Cyber insurance is becoming a necessity for a number of businesses. And businesses are feeling the pain of increased premium prices and the addition of high deductibles. This major change in cyber insurance has made business leaders wonder why and how they can avoid these high uncontrollable costs and liabilities. The Wall Street Journal published an article covering the increase in premiums and what businesses need to do to ensure they are insurable.
This article focuses on what insurers are doing to limit their risk. Cyber insurance is still immature when it comes to risk analysis and requirements to pay out claims. Because of this carriers have taken big losses and therefore premiums have increase 79% from the previous year. Carriers know that they must decrease their risk of future loss so they are focusing on ensuring businesses have cybersecurity and privacy programs in place.
So, what does this mean for a businesses? When you sign on the dotted line purchasing or renewing a policy you will be ask a number of critical questions regarding your privacy and security practices. If a business does not have a program in place, they are a higher risk and carriers are not willing to take that risk without a higher premiums and deductibles. Many companies are required to have some level of cyber insurance due to their clients’ requirements so it puts many businesses in an interesting predicament.

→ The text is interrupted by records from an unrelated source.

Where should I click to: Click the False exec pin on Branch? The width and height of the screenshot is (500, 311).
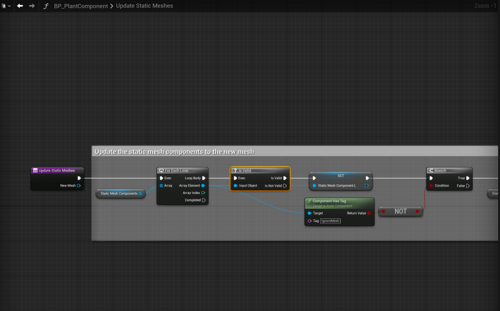[x=467, y=186]
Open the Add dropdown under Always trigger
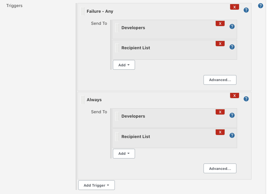 coord(124,153)
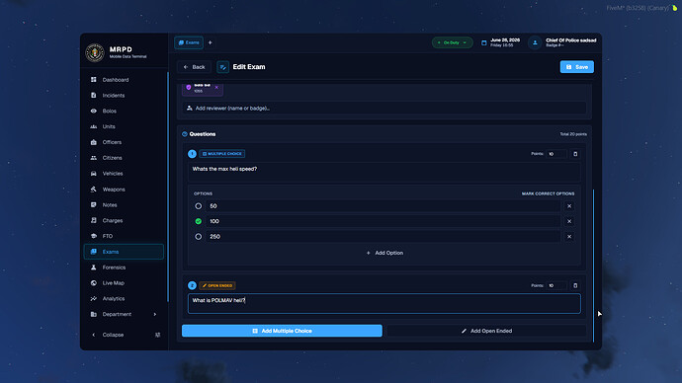682x383 pixels.
Task: Click the user profile avatar icon
Action: 535,42
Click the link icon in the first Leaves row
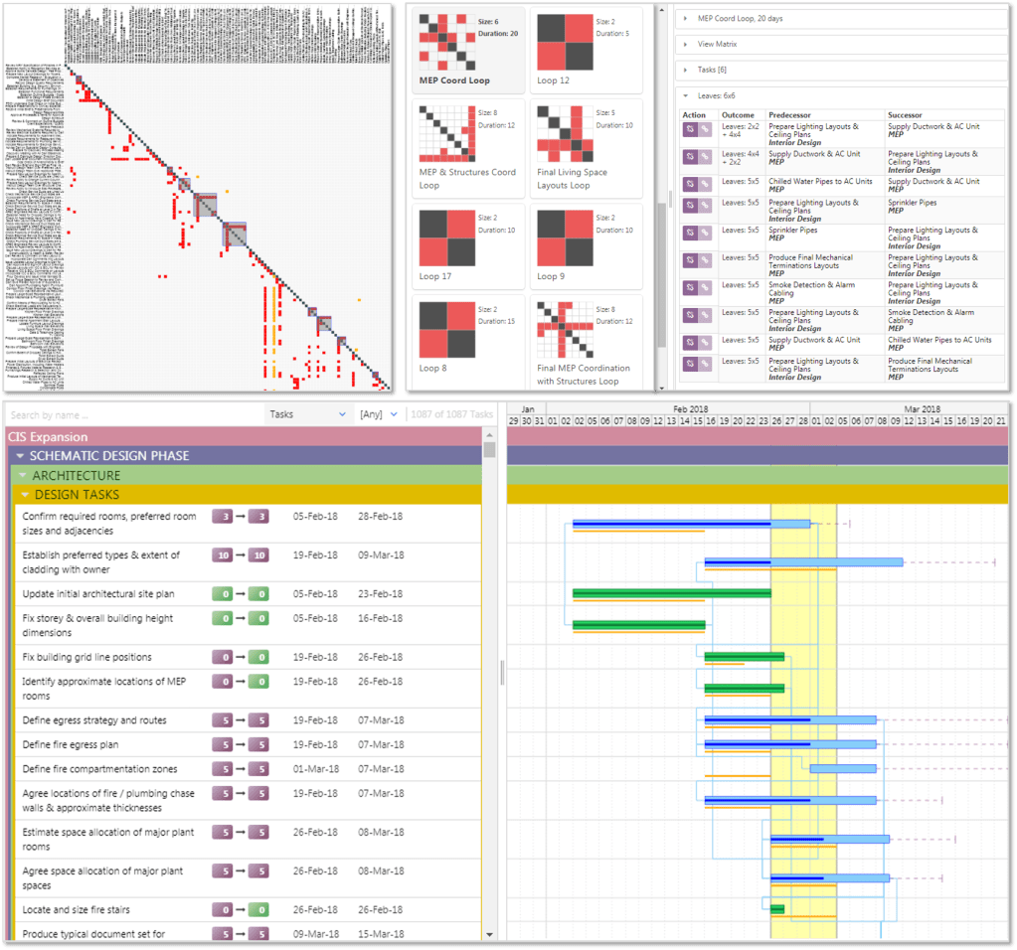 click(x=704, y=129)
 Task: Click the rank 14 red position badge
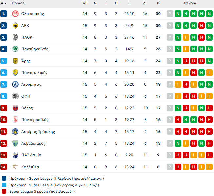[4, 167]
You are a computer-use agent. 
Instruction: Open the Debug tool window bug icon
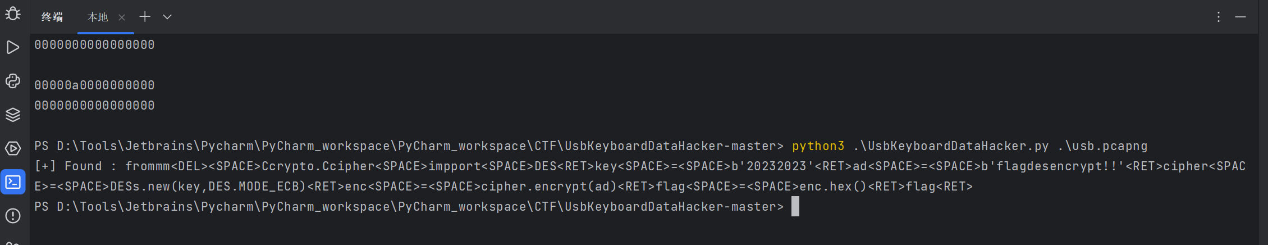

Although most insurance carriers will not “audit” you prior to issuing you a policy, if you have to submit a claim, it will be the first place they go. A privacy and security program is going to be a requirement and proof best practices, policies and other controls in place will be a necessity. Ironically, the need for a “reasonable” privacy and security program has been in place at the state, federal, and international level for some time. Kill two birds with one stone, but most importantly, do what is necessary to defend against data loss.